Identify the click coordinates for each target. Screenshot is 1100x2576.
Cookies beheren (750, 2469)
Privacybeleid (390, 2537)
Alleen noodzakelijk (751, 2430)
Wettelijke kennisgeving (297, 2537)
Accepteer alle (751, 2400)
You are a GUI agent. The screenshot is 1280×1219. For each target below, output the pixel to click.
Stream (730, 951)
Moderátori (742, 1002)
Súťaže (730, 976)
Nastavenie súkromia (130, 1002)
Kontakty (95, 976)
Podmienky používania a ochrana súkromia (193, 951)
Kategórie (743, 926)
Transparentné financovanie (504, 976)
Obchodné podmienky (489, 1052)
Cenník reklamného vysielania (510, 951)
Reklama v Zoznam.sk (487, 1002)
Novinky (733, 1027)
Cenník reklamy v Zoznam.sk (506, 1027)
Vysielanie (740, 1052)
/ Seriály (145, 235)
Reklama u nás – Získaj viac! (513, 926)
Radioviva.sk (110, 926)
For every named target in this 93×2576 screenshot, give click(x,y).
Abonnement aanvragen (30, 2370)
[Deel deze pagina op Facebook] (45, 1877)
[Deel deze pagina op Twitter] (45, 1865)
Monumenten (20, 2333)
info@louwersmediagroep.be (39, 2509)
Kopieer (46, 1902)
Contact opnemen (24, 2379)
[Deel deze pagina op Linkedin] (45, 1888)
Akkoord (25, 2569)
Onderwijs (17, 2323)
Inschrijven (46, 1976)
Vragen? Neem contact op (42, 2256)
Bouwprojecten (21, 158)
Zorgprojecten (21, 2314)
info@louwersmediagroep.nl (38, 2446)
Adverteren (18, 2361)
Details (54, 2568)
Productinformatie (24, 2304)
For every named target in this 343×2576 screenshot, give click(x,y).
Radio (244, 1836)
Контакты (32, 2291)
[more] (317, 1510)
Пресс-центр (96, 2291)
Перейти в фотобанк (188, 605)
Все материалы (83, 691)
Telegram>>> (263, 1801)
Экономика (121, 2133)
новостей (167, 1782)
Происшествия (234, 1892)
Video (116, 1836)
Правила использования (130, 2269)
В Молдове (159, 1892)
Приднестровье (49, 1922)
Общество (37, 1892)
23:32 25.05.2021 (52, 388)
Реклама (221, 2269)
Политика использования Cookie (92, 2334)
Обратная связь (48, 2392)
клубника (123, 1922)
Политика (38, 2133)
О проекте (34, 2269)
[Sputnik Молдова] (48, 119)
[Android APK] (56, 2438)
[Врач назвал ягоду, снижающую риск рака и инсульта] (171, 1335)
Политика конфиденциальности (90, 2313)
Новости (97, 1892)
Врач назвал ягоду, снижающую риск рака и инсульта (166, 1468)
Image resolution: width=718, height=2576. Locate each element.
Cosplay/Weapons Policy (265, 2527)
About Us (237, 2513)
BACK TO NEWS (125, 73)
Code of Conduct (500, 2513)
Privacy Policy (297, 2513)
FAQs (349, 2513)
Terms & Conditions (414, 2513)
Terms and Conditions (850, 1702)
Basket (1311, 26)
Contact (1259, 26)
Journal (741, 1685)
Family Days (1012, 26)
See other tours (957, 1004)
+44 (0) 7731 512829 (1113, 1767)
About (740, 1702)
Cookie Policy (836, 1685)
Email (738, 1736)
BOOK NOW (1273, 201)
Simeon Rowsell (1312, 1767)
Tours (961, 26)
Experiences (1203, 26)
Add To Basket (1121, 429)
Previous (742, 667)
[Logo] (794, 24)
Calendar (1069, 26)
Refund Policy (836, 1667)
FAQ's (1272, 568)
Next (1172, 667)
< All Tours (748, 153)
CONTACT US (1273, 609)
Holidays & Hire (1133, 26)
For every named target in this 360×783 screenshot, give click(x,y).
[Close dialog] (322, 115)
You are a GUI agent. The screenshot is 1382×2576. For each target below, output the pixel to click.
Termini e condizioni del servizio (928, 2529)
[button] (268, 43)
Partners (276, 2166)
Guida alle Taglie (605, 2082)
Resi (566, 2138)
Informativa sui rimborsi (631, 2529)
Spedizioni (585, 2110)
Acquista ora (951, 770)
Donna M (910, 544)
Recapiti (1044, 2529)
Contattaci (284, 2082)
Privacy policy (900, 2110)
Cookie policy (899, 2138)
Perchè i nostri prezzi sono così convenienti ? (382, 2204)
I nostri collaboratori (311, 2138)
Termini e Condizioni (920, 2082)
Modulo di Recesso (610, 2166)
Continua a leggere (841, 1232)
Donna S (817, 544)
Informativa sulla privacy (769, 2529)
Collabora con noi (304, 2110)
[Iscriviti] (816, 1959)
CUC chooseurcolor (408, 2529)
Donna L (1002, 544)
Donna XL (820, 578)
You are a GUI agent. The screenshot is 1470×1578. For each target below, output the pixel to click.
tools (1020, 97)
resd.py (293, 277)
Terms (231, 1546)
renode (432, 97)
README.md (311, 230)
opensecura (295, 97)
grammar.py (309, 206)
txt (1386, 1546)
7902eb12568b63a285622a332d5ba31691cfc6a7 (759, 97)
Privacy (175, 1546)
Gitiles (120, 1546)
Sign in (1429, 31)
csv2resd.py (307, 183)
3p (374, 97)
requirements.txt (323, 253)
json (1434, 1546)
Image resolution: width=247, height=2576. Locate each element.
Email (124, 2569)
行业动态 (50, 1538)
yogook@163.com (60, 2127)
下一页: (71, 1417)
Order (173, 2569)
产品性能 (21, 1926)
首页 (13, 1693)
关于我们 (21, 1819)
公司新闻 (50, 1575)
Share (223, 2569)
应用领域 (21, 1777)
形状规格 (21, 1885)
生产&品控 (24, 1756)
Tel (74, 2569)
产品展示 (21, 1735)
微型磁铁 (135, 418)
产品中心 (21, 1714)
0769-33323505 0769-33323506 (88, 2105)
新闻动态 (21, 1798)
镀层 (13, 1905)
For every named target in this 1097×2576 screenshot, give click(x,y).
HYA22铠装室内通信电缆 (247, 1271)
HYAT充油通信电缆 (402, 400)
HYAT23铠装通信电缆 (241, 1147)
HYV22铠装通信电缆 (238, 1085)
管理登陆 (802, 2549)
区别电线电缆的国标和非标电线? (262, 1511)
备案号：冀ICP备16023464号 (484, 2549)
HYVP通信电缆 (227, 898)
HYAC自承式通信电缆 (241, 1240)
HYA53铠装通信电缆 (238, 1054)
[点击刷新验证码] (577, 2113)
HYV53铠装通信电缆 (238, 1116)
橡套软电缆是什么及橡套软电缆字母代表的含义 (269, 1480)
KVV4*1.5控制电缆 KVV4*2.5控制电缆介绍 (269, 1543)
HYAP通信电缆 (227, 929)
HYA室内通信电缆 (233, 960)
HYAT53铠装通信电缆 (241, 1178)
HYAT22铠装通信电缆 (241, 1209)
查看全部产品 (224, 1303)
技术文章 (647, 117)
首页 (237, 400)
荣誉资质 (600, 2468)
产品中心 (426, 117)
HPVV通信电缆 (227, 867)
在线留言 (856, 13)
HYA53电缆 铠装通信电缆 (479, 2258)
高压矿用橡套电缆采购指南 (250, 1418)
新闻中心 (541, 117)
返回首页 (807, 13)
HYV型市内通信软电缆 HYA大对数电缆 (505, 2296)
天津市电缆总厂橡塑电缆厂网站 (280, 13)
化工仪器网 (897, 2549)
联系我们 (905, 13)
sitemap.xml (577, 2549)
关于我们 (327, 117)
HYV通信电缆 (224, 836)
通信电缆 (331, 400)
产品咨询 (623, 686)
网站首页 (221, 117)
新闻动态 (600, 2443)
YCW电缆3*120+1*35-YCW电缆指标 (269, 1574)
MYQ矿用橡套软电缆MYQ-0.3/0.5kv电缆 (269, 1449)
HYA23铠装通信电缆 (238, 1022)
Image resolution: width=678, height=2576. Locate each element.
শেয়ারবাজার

######

**EXERCISE AIM**
Every line containing the word "Informativa" must be copied from the material above.

**SOLUTION TO THIS TASK**
Informativa sui rimborsi (631, 2529)
Informativa sulla privacy (769, 2529)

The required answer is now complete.